▶ **EXERCISE DESCRIPTION**
Quote the records below word for word, please, from the very first line through the one that contains "Sellers e marketplace (68, 2349)", and nothing beyond it.

____________

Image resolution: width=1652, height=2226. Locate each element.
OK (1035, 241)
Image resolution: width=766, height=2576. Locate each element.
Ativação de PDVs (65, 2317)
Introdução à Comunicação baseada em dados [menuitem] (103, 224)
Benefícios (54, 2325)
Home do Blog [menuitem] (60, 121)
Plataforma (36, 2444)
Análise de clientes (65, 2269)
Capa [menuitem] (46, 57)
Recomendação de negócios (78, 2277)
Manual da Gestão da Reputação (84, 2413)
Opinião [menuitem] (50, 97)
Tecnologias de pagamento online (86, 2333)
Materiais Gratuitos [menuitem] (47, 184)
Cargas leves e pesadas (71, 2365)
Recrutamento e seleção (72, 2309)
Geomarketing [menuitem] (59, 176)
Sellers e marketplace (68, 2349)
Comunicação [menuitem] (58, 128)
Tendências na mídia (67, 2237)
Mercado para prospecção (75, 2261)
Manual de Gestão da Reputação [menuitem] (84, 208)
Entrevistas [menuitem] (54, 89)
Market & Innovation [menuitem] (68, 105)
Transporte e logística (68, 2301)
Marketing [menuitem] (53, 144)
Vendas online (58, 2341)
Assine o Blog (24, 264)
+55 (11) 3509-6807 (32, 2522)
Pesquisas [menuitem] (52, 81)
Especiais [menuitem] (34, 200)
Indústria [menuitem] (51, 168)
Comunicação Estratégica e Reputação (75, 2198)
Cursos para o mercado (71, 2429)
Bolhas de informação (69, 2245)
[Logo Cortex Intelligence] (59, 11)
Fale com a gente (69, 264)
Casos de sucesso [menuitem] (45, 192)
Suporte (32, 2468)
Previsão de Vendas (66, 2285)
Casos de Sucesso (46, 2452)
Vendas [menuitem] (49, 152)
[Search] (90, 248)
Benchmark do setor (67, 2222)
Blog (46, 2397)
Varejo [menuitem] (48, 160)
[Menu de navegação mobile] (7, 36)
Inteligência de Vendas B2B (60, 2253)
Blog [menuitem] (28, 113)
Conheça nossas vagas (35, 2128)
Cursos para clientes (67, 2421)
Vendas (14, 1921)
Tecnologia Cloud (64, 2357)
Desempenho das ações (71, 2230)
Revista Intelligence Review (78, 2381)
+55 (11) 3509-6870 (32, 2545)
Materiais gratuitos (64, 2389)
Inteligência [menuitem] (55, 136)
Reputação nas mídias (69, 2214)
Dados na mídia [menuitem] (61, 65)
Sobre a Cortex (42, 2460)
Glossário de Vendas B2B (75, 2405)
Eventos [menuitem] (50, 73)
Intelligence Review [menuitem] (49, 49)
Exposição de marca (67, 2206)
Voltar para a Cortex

____________

▶ **EXERCISE SOLUTION**
Image resolution: width=1652, height=2226. Locate each element.
OK (1035, 241)
Image resolution: width=766, height=2576. Locate each element.
Ativação de PDVs (65, 2317)
Introdução à Comunicação baseada em dados [menuitem] (103, 224)
Benefícios (54, 2325)
Home do Blog [menuitem] (60, 121)
Plataforma (36, 2444)
Análise de clientes (65, 2269)
Capa [menuitem] (46, 57)
Recomendação de negócios (78, 2277)
Manual da Gestão da Reputação (84, 2413)
Opinião [menuitem] (50, 97)
Tecnologias de pagamento online (86, 2333)
Materiais Gratuitos [menuitem] (47, 184)
Cargas leves e pesadas (71, 2365)
Recrutamento e seleção (72, 2309)
Geomarketing [menuitem] (59, 176)
Sellers e marketplace (68, 2349)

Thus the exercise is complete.